Check the entries below and say how many lines include the word "left". No other text is wanted.

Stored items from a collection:

· · · ·

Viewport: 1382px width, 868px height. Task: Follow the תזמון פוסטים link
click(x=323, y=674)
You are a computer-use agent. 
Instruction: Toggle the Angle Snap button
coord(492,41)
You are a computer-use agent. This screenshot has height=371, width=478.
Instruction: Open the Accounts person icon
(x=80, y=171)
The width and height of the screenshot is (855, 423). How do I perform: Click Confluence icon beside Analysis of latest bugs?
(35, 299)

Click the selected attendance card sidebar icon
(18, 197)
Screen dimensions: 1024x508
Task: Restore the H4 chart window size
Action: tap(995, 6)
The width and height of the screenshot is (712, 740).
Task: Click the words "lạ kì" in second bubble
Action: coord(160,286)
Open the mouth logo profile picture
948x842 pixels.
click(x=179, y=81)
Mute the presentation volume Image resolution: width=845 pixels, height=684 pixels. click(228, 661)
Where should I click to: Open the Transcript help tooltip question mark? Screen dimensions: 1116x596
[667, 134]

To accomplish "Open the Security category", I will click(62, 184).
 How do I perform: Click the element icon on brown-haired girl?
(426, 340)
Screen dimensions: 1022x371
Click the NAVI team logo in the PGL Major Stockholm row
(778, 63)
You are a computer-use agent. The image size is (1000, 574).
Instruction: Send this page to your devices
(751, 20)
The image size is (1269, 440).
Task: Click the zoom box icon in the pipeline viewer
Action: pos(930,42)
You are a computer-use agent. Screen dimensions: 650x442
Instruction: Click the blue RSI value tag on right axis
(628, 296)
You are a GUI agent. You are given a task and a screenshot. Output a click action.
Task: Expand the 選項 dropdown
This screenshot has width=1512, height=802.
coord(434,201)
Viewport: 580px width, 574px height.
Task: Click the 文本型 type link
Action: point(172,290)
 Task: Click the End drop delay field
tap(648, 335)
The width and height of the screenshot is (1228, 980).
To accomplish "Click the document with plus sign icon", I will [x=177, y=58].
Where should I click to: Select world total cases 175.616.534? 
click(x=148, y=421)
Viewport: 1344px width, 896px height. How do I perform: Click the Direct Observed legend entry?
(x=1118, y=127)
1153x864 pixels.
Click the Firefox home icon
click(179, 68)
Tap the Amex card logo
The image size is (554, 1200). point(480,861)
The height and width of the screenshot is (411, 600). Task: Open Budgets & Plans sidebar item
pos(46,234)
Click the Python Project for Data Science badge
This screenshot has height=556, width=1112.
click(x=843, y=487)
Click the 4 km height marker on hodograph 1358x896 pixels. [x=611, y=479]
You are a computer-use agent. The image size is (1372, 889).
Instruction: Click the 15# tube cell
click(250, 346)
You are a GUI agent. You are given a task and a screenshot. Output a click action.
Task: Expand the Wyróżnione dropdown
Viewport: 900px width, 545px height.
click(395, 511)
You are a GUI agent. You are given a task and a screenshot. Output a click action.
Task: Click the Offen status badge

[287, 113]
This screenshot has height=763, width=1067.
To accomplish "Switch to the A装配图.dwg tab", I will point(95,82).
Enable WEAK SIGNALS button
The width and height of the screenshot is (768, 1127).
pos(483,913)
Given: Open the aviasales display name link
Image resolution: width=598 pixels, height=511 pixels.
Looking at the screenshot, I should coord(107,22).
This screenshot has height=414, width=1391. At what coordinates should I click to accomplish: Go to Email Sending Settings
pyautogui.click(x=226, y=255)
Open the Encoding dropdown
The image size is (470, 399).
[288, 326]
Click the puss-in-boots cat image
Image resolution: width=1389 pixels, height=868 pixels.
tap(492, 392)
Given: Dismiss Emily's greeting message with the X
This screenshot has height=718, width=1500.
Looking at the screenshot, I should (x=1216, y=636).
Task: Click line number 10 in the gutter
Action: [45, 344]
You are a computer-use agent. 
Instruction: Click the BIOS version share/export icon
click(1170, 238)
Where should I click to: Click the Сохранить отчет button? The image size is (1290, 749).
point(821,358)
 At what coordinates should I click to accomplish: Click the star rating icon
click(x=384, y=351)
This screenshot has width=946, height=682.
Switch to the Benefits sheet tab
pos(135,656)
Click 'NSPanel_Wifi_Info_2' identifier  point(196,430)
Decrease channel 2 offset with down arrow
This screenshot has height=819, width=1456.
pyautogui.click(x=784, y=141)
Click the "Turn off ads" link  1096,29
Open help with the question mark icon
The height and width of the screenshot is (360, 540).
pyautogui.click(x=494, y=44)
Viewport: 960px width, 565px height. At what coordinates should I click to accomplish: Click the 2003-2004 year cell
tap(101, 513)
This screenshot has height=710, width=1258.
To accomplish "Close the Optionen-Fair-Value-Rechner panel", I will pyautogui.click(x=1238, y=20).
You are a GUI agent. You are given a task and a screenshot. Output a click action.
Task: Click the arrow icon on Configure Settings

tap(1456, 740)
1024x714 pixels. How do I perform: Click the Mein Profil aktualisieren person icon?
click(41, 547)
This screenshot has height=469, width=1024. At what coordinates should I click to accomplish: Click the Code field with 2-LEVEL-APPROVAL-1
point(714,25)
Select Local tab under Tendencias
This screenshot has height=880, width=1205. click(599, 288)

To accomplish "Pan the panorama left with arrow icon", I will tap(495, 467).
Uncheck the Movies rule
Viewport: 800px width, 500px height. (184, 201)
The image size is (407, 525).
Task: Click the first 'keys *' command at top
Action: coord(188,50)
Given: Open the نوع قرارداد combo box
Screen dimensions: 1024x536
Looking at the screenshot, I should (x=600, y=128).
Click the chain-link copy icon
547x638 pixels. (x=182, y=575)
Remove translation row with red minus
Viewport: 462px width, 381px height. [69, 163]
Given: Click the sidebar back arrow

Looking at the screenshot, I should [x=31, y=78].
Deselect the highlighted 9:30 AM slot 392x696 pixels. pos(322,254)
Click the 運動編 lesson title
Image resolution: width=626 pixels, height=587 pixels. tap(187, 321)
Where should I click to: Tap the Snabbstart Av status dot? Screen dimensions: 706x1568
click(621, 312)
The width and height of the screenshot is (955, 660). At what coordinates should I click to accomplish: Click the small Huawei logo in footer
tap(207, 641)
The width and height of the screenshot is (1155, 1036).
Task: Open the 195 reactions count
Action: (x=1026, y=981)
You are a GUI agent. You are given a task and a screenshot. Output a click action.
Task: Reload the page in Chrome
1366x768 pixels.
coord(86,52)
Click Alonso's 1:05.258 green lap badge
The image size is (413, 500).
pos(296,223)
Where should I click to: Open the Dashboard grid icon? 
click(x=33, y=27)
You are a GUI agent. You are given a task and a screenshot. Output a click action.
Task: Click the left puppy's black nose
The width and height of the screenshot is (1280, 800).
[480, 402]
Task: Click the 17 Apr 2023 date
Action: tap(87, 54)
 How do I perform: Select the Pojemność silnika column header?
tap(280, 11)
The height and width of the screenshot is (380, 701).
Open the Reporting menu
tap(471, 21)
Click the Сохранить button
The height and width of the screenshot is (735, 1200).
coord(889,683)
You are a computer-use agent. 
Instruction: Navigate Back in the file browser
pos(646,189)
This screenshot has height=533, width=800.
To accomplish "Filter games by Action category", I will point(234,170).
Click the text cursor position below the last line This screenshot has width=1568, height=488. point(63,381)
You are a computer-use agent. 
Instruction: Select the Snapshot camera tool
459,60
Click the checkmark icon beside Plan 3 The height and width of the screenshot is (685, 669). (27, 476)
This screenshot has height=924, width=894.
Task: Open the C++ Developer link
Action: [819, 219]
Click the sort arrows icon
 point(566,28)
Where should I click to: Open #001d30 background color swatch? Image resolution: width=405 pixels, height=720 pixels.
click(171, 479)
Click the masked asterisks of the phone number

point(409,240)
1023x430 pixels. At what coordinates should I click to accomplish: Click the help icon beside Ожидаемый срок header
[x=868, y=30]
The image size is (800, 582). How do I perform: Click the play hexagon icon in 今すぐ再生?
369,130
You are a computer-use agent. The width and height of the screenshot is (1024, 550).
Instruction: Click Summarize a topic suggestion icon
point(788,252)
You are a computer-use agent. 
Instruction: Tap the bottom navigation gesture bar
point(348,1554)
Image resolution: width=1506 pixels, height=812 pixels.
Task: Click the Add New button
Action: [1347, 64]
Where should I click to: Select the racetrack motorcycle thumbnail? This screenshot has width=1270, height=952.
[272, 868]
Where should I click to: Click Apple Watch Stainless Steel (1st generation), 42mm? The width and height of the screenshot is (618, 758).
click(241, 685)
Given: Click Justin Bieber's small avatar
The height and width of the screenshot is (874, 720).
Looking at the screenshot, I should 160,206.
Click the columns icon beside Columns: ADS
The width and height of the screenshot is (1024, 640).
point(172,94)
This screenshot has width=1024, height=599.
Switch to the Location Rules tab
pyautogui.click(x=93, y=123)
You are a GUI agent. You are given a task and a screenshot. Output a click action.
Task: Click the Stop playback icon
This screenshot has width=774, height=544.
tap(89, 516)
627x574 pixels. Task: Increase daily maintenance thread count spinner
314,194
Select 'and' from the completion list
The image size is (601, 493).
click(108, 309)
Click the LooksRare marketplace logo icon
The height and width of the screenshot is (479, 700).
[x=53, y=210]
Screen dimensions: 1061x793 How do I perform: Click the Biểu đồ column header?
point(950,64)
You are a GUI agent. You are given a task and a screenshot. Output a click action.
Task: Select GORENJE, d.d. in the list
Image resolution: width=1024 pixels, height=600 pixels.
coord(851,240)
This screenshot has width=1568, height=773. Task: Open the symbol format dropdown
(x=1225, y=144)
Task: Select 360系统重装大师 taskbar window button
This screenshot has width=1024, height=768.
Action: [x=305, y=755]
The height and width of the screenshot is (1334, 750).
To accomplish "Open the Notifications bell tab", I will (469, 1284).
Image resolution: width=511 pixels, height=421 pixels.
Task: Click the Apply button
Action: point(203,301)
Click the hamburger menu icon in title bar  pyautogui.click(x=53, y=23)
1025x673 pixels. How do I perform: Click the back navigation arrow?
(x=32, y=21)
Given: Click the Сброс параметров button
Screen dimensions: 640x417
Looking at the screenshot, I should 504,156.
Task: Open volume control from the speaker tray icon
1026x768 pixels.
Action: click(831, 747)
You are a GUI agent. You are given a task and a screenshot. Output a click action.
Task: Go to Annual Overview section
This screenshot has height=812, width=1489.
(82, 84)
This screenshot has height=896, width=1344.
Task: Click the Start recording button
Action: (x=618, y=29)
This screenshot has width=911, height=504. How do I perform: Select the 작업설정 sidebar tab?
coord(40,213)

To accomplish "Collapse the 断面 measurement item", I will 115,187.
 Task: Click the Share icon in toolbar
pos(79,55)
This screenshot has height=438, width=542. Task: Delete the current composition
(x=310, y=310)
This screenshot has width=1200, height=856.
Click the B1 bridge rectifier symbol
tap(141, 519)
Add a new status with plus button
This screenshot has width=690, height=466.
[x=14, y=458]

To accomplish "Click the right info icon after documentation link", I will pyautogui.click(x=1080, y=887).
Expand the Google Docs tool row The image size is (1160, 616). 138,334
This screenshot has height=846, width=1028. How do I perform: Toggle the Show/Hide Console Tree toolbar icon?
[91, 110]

· · · ·

*Response*. 2